### Task requirements
Please find all lines containing "globe" in the listing below and copy them.

━━ Supplied material ━━

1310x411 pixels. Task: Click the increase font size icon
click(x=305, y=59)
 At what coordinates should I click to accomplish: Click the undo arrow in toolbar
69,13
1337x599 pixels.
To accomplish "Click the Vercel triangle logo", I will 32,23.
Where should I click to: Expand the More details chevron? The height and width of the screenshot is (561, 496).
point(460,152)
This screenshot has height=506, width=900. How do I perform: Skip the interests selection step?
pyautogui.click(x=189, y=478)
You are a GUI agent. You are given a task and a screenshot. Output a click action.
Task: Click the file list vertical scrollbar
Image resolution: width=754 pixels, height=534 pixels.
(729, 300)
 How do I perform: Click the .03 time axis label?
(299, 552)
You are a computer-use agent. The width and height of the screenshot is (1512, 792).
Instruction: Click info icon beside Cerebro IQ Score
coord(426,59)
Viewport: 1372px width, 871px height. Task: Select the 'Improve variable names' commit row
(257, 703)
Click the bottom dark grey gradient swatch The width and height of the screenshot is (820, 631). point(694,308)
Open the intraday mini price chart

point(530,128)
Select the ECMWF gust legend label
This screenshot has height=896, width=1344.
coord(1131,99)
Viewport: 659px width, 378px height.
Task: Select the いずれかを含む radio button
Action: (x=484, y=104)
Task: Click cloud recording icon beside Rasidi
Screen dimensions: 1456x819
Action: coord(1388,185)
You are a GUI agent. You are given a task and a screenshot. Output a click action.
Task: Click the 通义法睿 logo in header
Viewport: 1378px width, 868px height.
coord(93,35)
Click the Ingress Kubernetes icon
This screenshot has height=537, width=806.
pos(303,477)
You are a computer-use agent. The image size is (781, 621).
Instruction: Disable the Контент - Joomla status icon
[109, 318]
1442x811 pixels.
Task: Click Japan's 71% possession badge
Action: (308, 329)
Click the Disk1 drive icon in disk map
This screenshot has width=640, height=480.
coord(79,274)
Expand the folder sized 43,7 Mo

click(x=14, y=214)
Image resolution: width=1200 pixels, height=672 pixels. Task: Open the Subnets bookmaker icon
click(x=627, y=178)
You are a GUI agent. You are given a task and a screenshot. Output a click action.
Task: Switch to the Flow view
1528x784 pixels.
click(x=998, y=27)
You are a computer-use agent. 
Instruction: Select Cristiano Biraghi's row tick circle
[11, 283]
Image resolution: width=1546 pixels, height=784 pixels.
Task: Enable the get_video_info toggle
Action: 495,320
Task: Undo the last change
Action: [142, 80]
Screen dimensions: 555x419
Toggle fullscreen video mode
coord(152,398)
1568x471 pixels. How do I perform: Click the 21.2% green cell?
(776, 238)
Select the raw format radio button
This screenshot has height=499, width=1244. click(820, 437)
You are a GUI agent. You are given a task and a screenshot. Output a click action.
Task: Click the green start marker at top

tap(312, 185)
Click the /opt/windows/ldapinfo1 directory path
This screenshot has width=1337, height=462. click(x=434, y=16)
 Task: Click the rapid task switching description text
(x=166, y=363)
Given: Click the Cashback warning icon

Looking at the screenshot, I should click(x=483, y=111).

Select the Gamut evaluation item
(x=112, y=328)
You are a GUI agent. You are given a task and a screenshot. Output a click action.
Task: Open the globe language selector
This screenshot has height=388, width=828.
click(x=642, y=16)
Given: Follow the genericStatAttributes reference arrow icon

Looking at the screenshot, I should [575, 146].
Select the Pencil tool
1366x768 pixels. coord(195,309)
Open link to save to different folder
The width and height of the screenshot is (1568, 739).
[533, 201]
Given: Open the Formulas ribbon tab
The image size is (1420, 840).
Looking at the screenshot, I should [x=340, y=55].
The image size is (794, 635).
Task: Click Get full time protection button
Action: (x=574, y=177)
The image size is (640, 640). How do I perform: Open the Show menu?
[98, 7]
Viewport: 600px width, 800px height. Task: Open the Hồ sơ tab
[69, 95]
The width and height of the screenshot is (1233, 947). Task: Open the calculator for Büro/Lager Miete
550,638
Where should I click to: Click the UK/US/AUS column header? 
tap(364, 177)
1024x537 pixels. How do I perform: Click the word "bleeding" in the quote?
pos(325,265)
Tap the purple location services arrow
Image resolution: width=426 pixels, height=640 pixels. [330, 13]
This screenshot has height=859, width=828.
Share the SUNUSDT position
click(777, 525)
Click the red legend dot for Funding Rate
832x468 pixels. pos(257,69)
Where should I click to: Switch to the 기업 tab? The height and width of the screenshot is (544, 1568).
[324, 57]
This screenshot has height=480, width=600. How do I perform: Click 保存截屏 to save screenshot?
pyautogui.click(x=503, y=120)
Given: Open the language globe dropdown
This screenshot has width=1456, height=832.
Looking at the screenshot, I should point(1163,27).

━━━

### Written response
Task: Open the globe language selector
Given: Open the language globe dropdown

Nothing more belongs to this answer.